Bible Study Methods || Hermeneutics I

 


    Our churches usually encourages teens and youths to spend time in Bible study but barely they teach interpreting principles. Teens and youths only know how to take anything from the Bible devotionally and often times they apply anything anywhere without knowing what they are even doing! 

    Learning Interpreting principles is very essential. It helps us to avoid twisting of the scripture, resist false teachings, understand the scripture better and help us to apply God's word fruitfully and efficiently. Yes, you may say God's spirit is with us so we don't need them! However, if that was even the case, the Bible itself wouldn't have been necessary today! Let us not be double standard but be honest with the scripture and the fact that how God used people in past to build foundational principles that can help us to understand the scripture better! 

    Here we go!

Note: This series is peer reviewed contents!


Bible Study Methods || Hermeneutics I

 

1) Never read a verse - in isolation! Context determines the verse, not the vice versa. Otherwise you can prove anything using the Bible.

E.g. Reading John 10:30 in isolation proves nothing except confusion.

    1. Was Jesus saying He is the Father? 

(If yes, then that's Oneness Pentecostal's theology which is a heresy)

    2. Was Jesus saying he recognized his inner divine essence? 

(If yes, then that's a new Age thought which is also a heresy! much deeper than above!)

 

But when we take the grab of the context of the whole book and the particular chapter, we can easily know Jesus was talking about perfect unity between him and the Father. Jesus claimed to be God as much as His Father is. Jews leaders considered this blasphemy and were about to stone him!

 

2) Scripture interprets scripture - The Bible is unified from the beginning to end. All are inter-related so We must learn to connect dots! Modern Bibles have cross-references that helps you in connecting dots. Use resources like the Bible project, ESV Study Bible, Biblehub, Sam Shamoun contents, Dr. Michael Heiser, etc. 

 

E.g. In John 15:2, Jesus said the branches that wouldn't produce fruits would be cut off from him and book of Galatians 5:22-23 shows what those fruits are.

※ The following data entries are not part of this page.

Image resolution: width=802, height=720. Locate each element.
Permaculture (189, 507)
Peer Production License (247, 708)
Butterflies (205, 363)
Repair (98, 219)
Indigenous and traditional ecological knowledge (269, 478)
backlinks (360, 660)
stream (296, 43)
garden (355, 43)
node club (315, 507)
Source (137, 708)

When Paul was saying Jerusalem is our mother in Galatians 4:26, we must look up story of Sarah and Hagar and connect the passage of the Galatians with book of Revelation 21:2. Modern cult Mother Jerusalem uses the verse to show existence of Mother God which is demonstrably hilarious!

 

3) Genres - The Bible is a library - books of different kinds. So, one cannot read a particular book in same way as the other. There are narration, poetry, apocalyptic, wisdom, letters and so on.

 

E.g. Psalms and Proverbs are poetry. Book of Revelation is an apocalyptic. 1-3 John are letters. Gospels are narratives. The book of Acts is history. We cannot interpret them in same way. What connects them all is unified view of God, Man, sin and salvation.

 

4) Don't build doctrines on obscure passages - we should not build any firm theological doctrines relying on unclear passages until we are convinced with all related passages

 

E.g. Don't use Paul's statement from 1 Cor. 14 that he desired all to speak in tongues as a doctrine. Paul wasn't even propagating that practice as a normative for all of his audience except for the point he was trying to make that unless one interpret the tongues, it bears no benefit for the church.

 

5) Bible was written for us but not to us - remember that the Bible is rooted in human history and human history keeps progressing. The Bible was written almost over 1500 years from 1440 BC to 1st century AD in three different continents and diverse cultures. We should not expect the Bible speaking with our languages rather we should look up how the original audience understood it.

 

E.g. Don't try to read modern cosmology like galaxies, black hole, solar system etc. into the Bible. The Bible is not calling us to explore science in it. Indeed, the ancient Israelites also shared a common ancient cosmological worldview that viewed earth as a flat disk though it is debated whether it was phenomenological or literal understanding. Meanwhile, even if they had that view of this world, that was their contemporary worldview and they were used for theological communication rather than scientific affirmation.